Monday, December 4, 2017

I Spoke Too Soon

Actually, a small setback isn't the end of the world, but I'm not exactly training or holding steady at the moment. It turns out that the exhaustion I experienced last week was probably less the result of race fatigue and more due to the fact that I was coming down with something. Despite doing the right thing and taking it extra easy after my most recent race, I ended up with a cold that morphed into something more. I rarely get sick, but when I do, the malady seems to hit hard. As a result, I'm taking a few days off and regrouping, hibernating in a way. It's too bad I didn't have any control over this. It would have been less frustrating to take time away from romping around outside when the weather is horrible, but this was out of my hands. Now I'm forced to miss out on some gorgeous running weather. I have to admit, though, that no snow in December and temperatures in the 60s is somewhat unsettling.

With down time comes reflection. I'm seeing more where I need to improve habits and where I'm doing well. I was listening to a Sam Harris podcast recently, and his guest, Frank Ostasesk, said that we live life the way we look at death. This is an accurate statement for most. I'm terrified of death. As a result, I carry a lot of fear into my everyday living. We carry stress in our posture and in our interactions. In addition to contemplating life and death, I'm also trying to make sense of what matters. Putting things in perspective is never a bad move.

I have noticed that I tend to get emotional when I'm not feeling well, even more so when I have a fever. I can often be on the verge of tears and feel vulnerable when I'm physically down. I crave comfort and companionship while also wanting to isolate and avoid people. I'm not alone in this. One of my coworkers is the same way. I recently read an article about the effects of stress, especially physical stress, on emotions. One study mentioned in the article suggested that "the physical sickness caused by the inflammatory response significantly overlaps with depressive symptoms." Emotions can also impact physical health. It's not surprising that many people react the same way I do and have trouble self-regulating when ill.

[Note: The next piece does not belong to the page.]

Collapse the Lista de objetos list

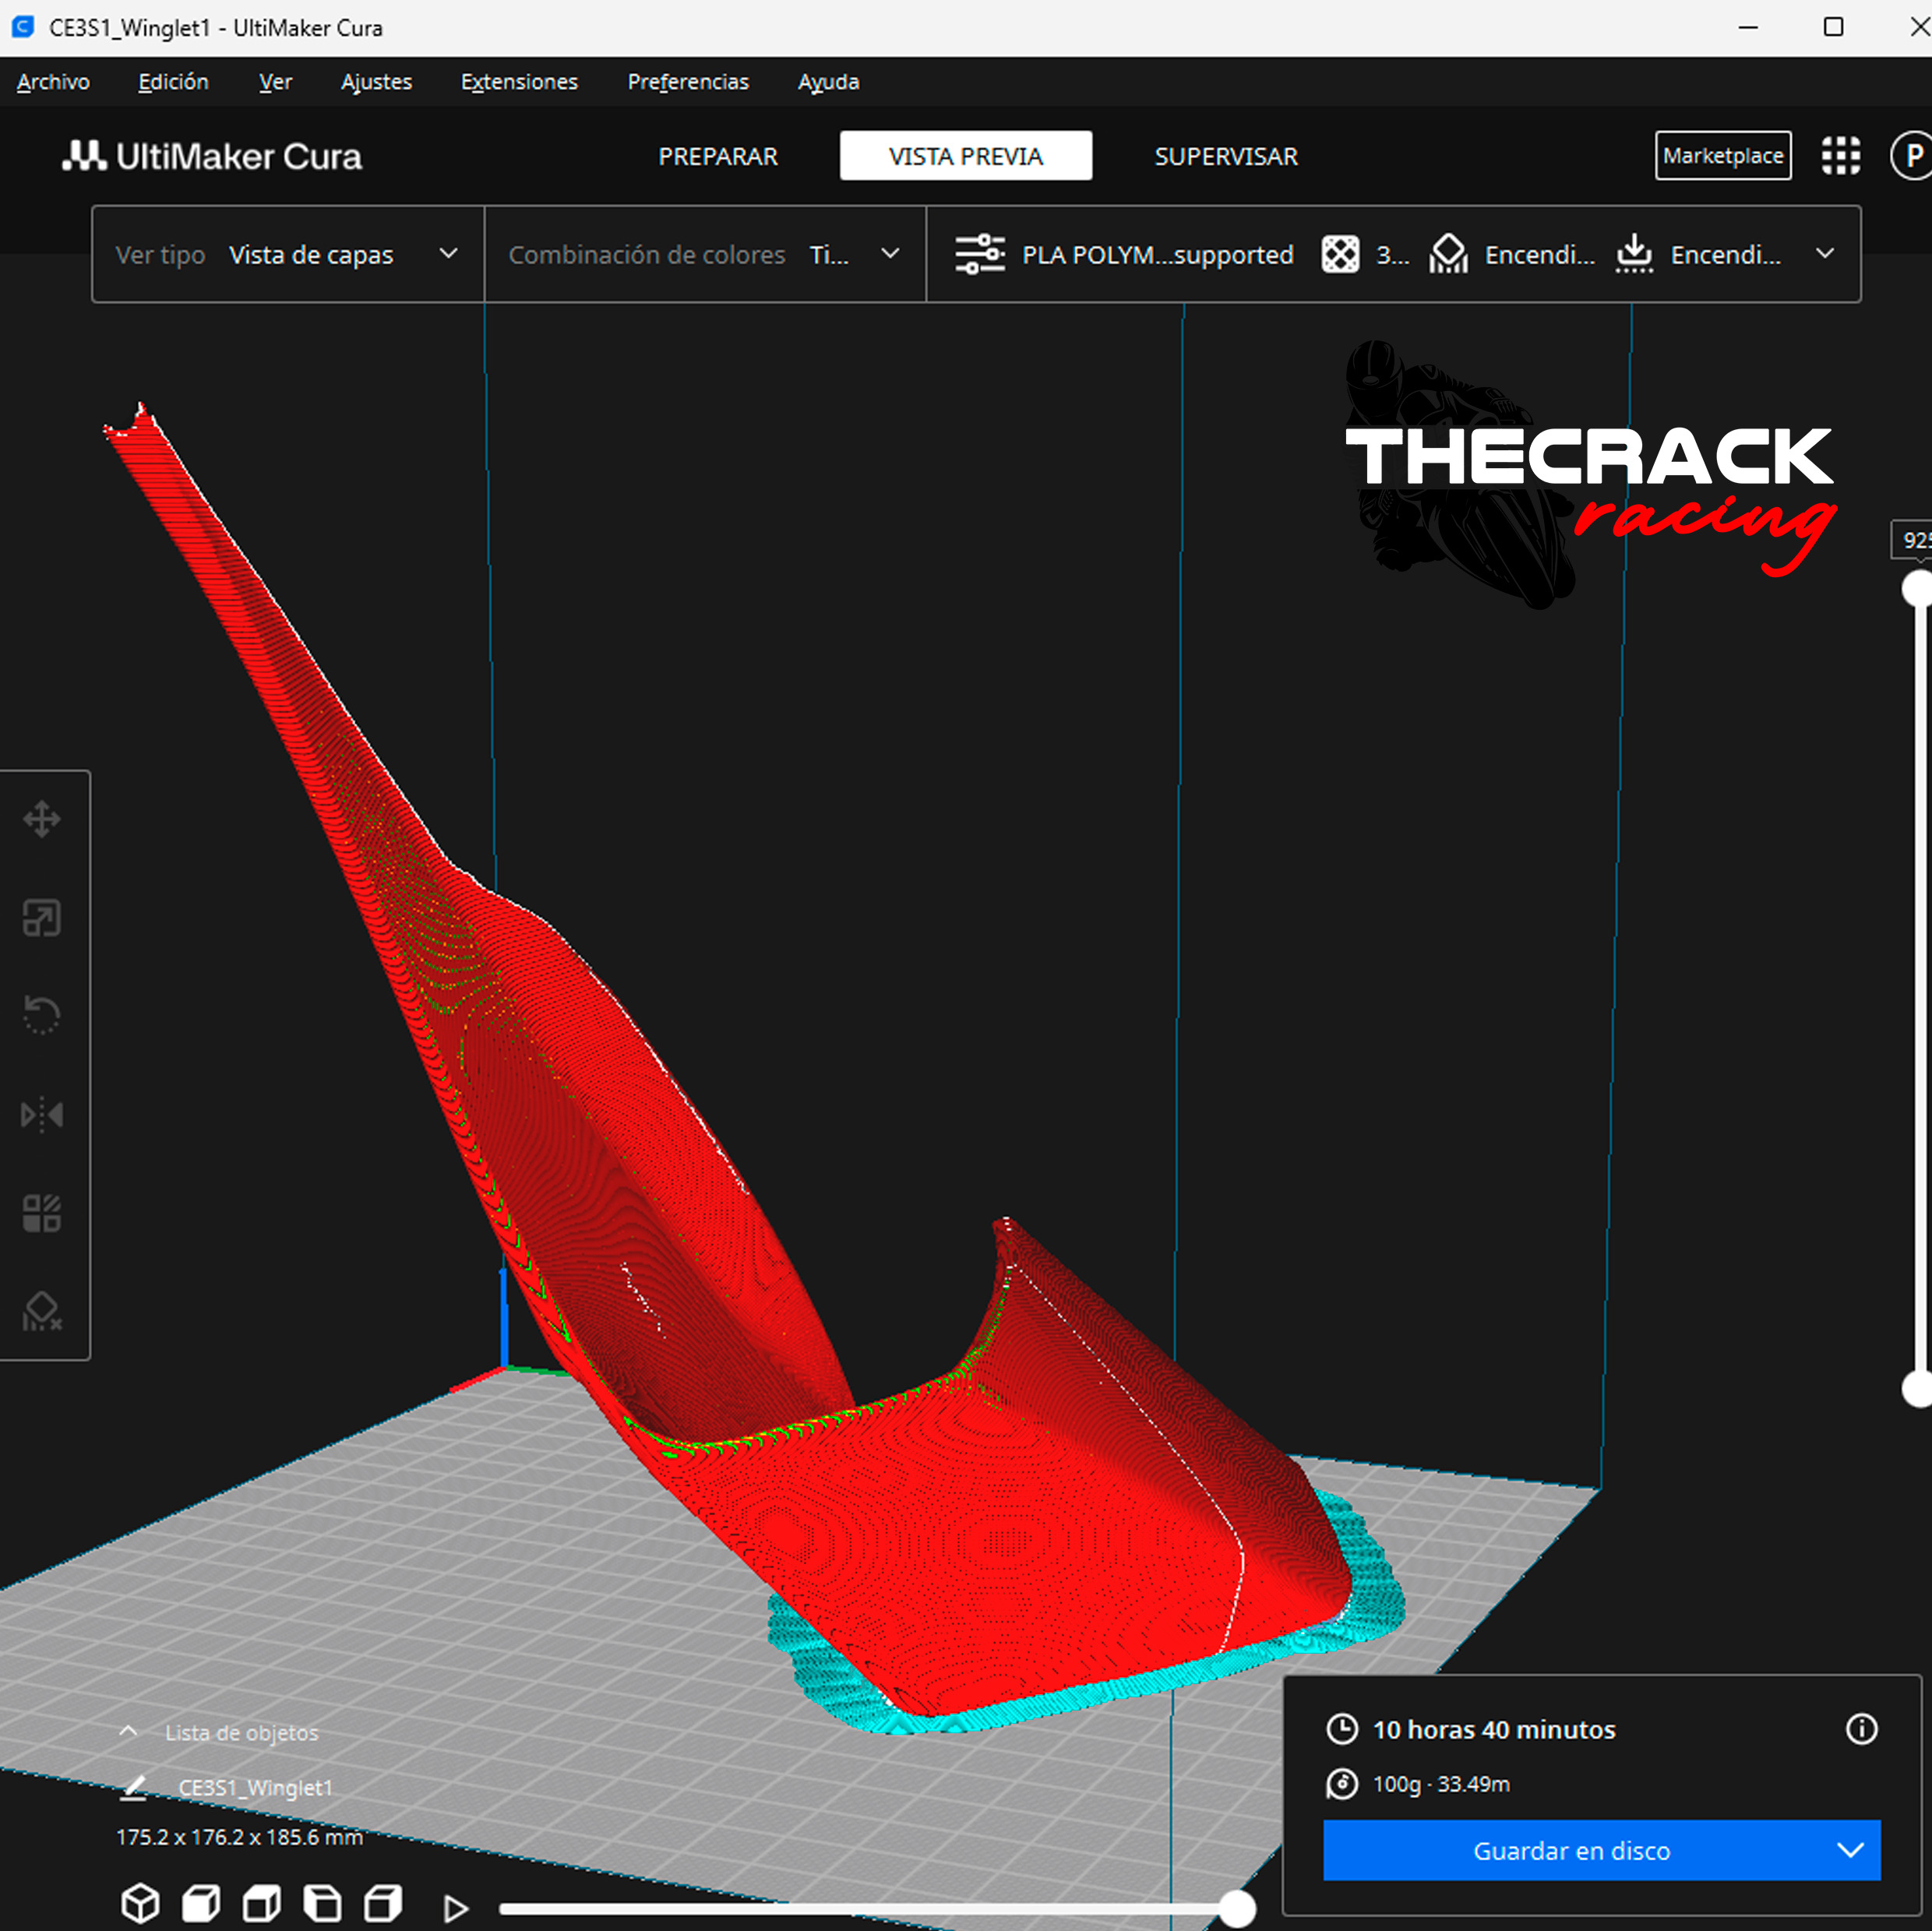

Speaking of emotions, more than once, someone publicly claimed that I have "a lot of emotional problems." Part of me is tempted to say, "no shit." I mean, my entire blog addresses these issues, but who doesn't have emotional problems at some point in life? Despite the loads of issues I supposedly have, I've managed to hold the same job for over 15 years, stay in recovery from an illness that kills more people than all other mental illnesses combined, and write several books. More importantly, I've managed to show up, even when I don't want to, and be accountable without feeling the need to tear others down for no reason whatsoever. Something I will never understand is bullying for the sake of bullying.

We all have weak moments that don't necessarily define us. My confidence might be easily shaken, but my inner strength can sometimes surprise me. I just wish I could tap into it more regularly.

With that, I'm off for a short stroll in the warm outdoors. I need a dose of fresh air.



1 comment:

  1. "Something I will never understand is bullying for the sake of bullying."

    If you look at it instead as "Bullying for the sake of a perverse psychological imperative," it makes a lot more sense.

    Someone like Donald Trump is the consummate egomaniac ravaged by insecurity, and he cannot hide it. He may get up on the dais and bluster away about his own greatness and so on, but he is also a hugely brittle man (or "man"). He holds rallied in safe havens like Forgotten Asshole, Arkansas and Rancid Goatfuck, Mississippi because his critics in such shitholes are few to nonexistent, and Trump, though stupid as hell, recognizes that most thinking people (and he wants their approval, yes, he does) regard him as a moronic monstrostity. He can't help but see the torrent of derision hurled his way every time he tweets, material that is ten times as clever and on-point as anything his organically ramshackle brain could ever conjure. And, rich as he is, and as successful (by some standard) as he may be, this burns his tiny, calficied balls.

    The bully you're talking about has now been at this for years, beating the same drum about the same small set of people formerly in her life, and because she, too, is -- to put it kindly -- a mental unsophisticate, it is not hard to see the theme: raw envy. She goes after women who have something she covets, be it the respect of those in and beyond her hometown, motherhood, aesthetic appeal, or hell, basic life stability. When someone consistently razzes anyone for being too skinny or for working a supposedly menial job (something that is literally impossible to do in one place for 15 years), she might as well be waving a sign around that says "HI! UNEMPLOYED, AND FEELING FAT AND UGLY OVER HERE! MIND IF I SPREAD THE MISERY BY PRETENDING I'M NOT MISERABLE?" Except that this would 1) be honest, something no bully can ever be, and 2) make for an overly burdensome sign to display in most settings.

    I very much empathize with the desire to prove oneself to the people who go for what they think are your weak spots, but most of us have too energetic an inner critic as it as; allowing an abject basket case and overall dismal human being's words to gain purchase would be the only satisfaction this bully would ever know, so fuck her sideways with a ping-pong paddle.